Figure 1.

The Raf/MEK/ERK pathway and MEK1/2 inhibition. (A) Extracellular stimuli such as growth factors regulate diverse physiological processes by activating the cell surface receptors, e.g., receptor tyrosine kinases (RTK), which relay the signals to the three-layered kinase cascade, Raf/MEK/ERK, typically via the adapter protein, Growth factor receptor-bound protein 2 (Grb2), the guanine nucleotide exchange factor, Son of sevenless (Sos), and the small GTPase, Ras.

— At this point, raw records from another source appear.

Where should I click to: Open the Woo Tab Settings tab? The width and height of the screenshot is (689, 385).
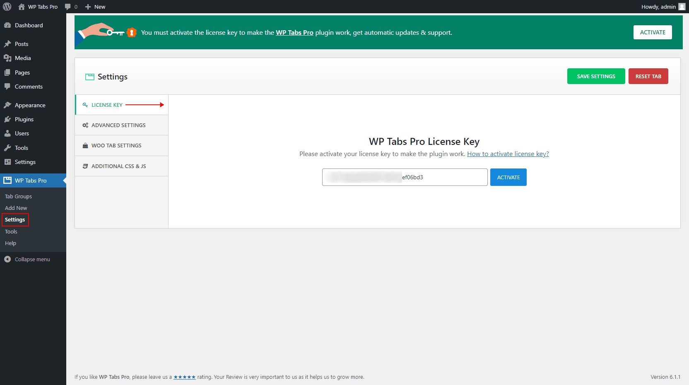click(x=116, y=145)
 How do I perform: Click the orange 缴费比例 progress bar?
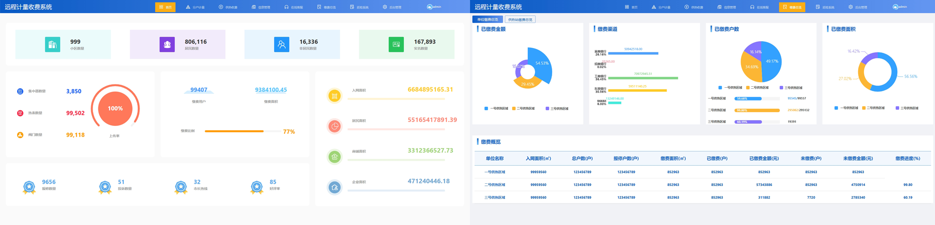[234, 131]
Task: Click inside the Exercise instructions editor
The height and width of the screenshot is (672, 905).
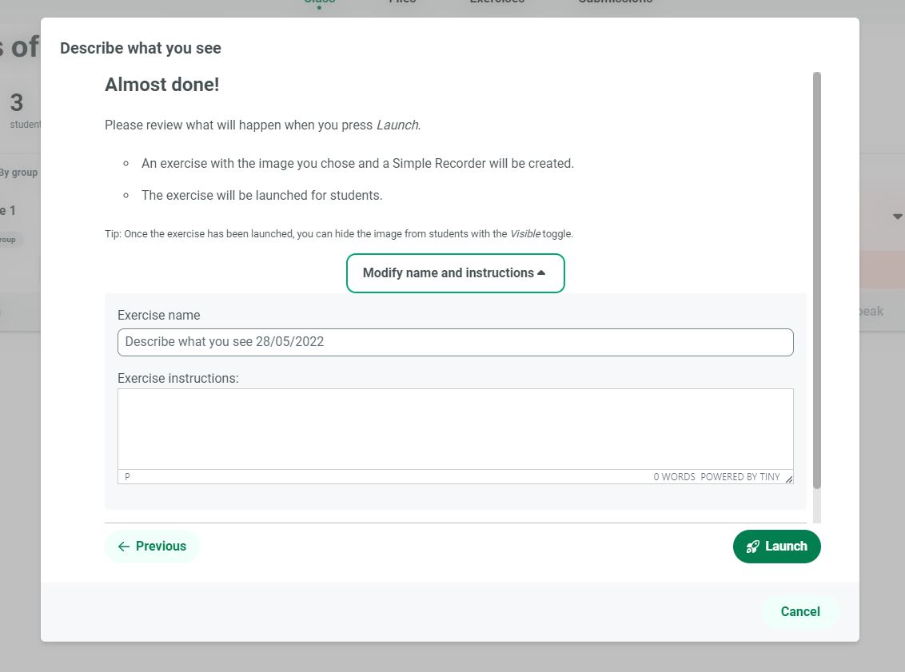Action: [x=455, y=429]
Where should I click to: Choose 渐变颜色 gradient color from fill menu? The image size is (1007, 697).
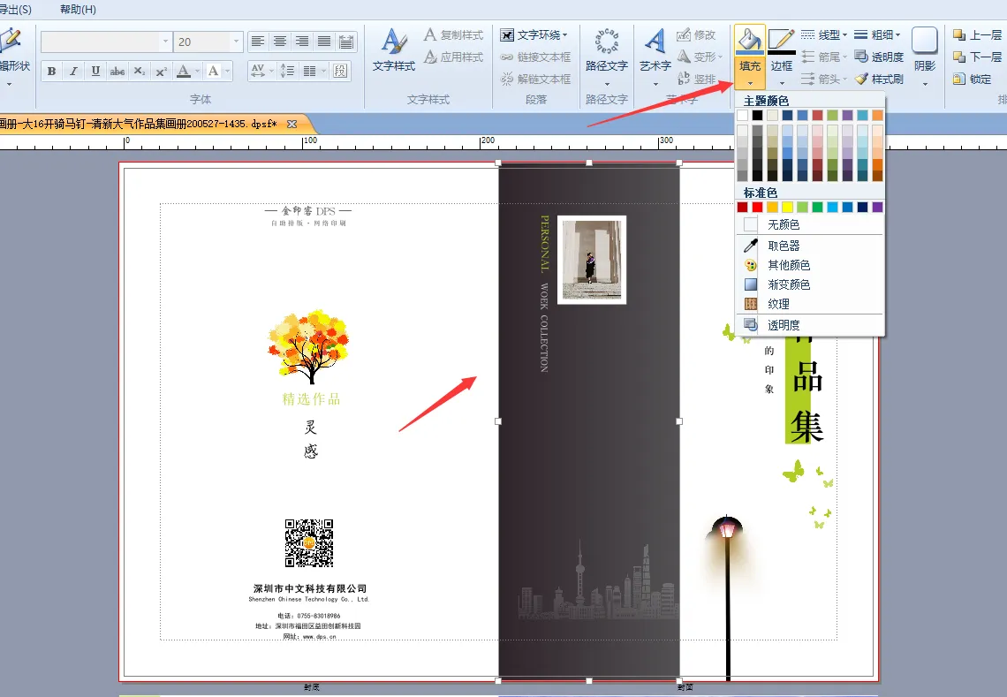coord(788,284)
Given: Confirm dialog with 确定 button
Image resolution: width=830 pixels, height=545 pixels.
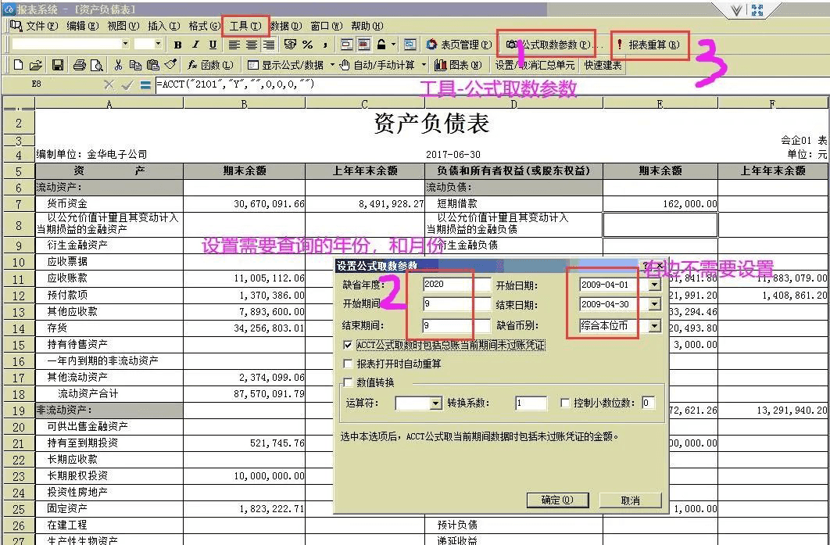Looking at the screenshot, I should [x=557, y=500].
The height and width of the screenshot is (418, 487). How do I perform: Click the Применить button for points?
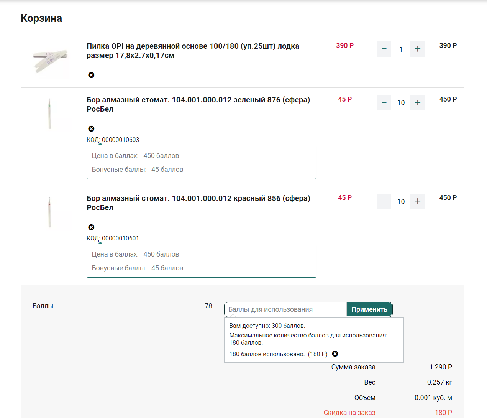tap(369, 309)
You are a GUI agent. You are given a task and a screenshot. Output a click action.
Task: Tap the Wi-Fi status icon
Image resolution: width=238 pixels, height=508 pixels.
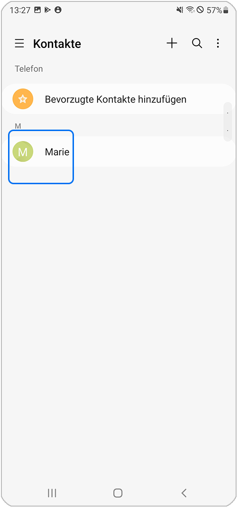pyautogui.click(x=190, y=10)
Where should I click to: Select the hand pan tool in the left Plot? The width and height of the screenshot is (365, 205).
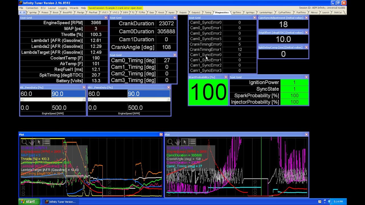pos(31,142)
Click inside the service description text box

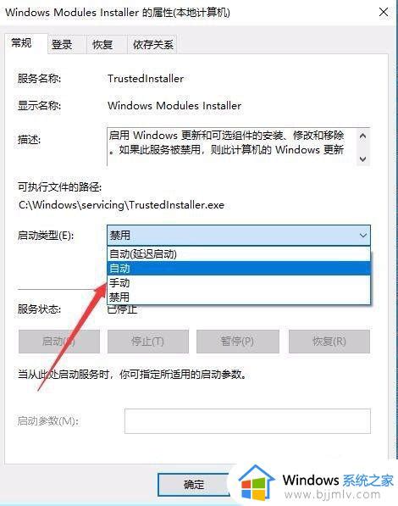232,147
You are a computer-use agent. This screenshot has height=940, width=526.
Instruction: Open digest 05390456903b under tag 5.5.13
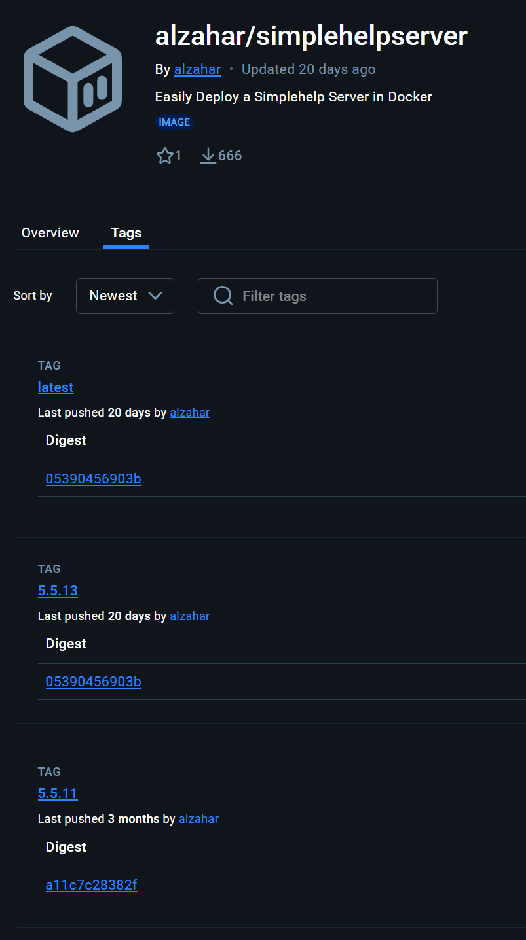coord(93,682)
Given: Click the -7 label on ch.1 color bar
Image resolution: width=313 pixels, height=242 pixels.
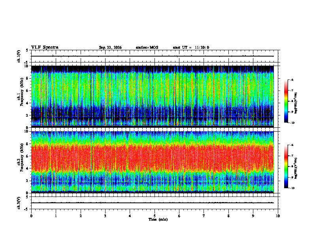Looking at the screenshot, I should [x=292, y=91].
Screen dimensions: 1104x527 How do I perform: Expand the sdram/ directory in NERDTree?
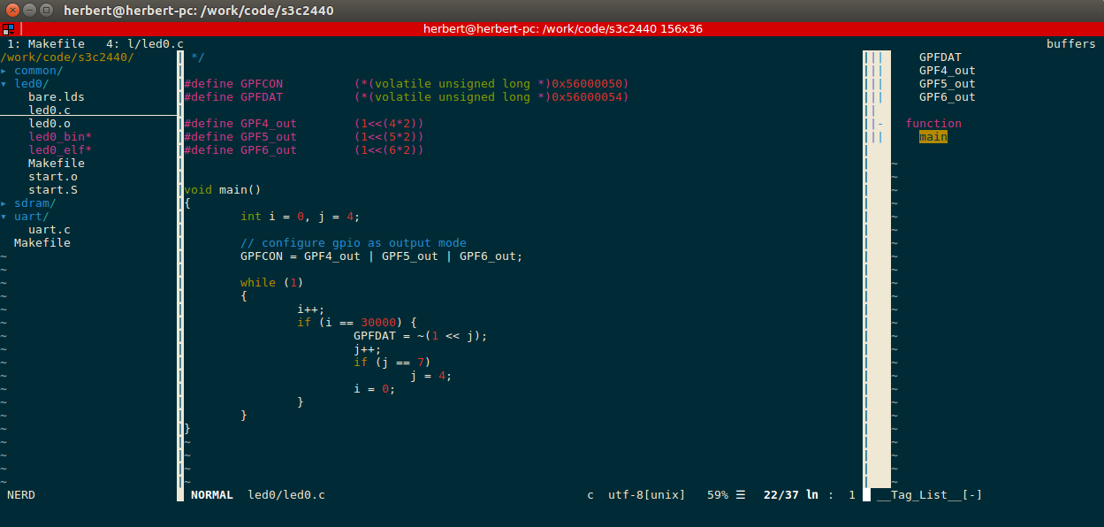pos(33,202)
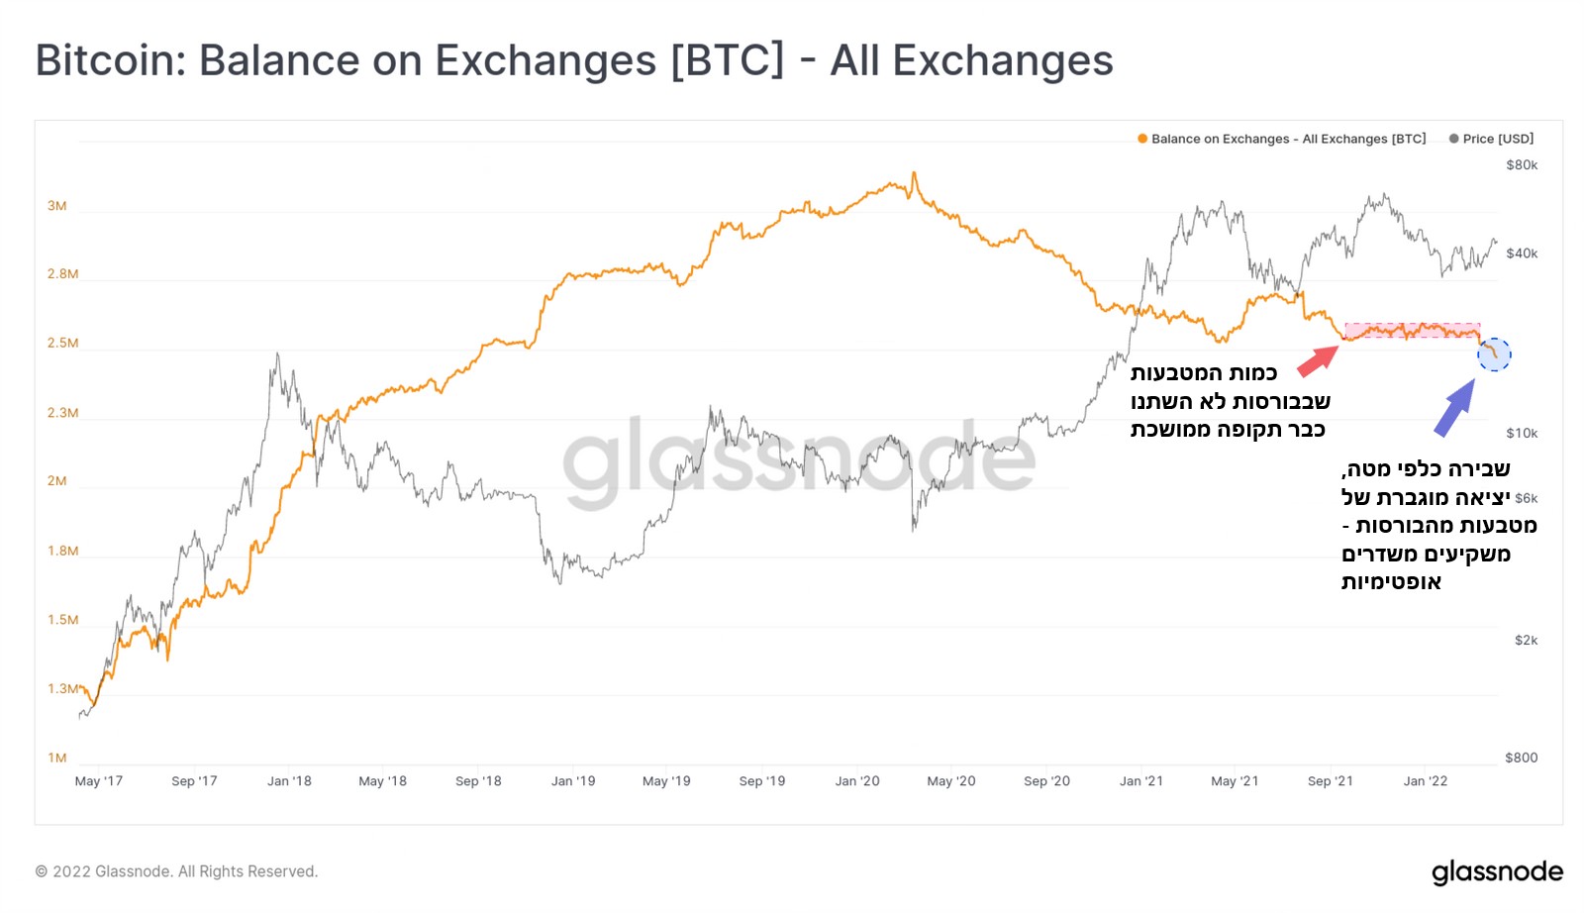Click the blue arrow annotation
This screenshot has width=1584, height=913.
[1454, 408]
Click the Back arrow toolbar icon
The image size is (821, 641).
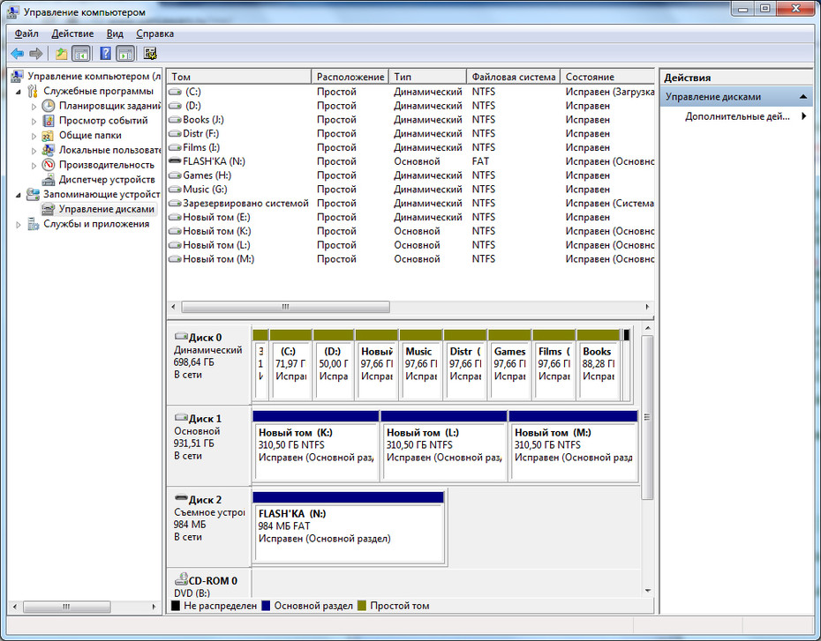[x=18, y=53]
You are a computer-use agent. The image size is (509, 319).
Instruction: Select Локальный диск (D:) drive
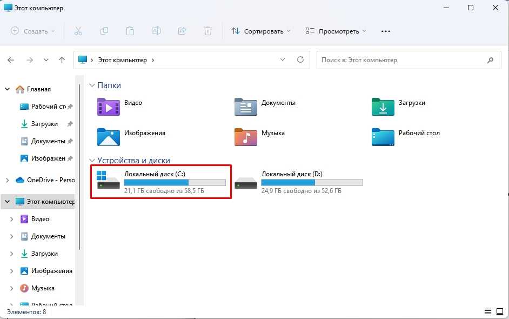pos(299,183)
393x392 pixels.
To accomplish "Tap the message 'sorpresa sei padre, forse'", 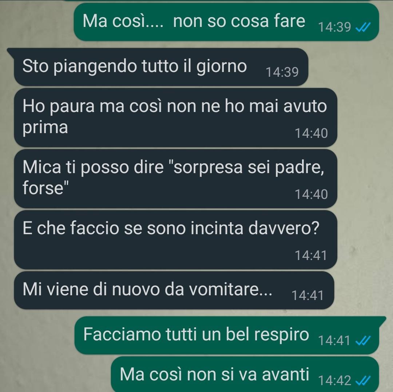I will [x=175, y=179].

Upon activation, ERK1/2 not only activate/inactivate various cytosolic and nuclear substrates but also feedback-inhibit Raf activity to modulate the pathway activity in cells. (B) MEK1/2 inhibition relieves ERK1/2-mediated feedback inhibition of C-Raf by inactivating ERK1/2. Certain MEK1/2 inhibitors (I) increase the interaction between MEK1/2 and C-Raf, and, this can promote MEK1/2 phosphorylation by C-Raf, resulting in the rebound of MEK/ERK activity in RAS mutant tumors. However, newer MEK1/2 inhibitors (II) that avoid this feedback rebound of MEK/ERK activity in RAS mutant tumors are becoming available (see text for details).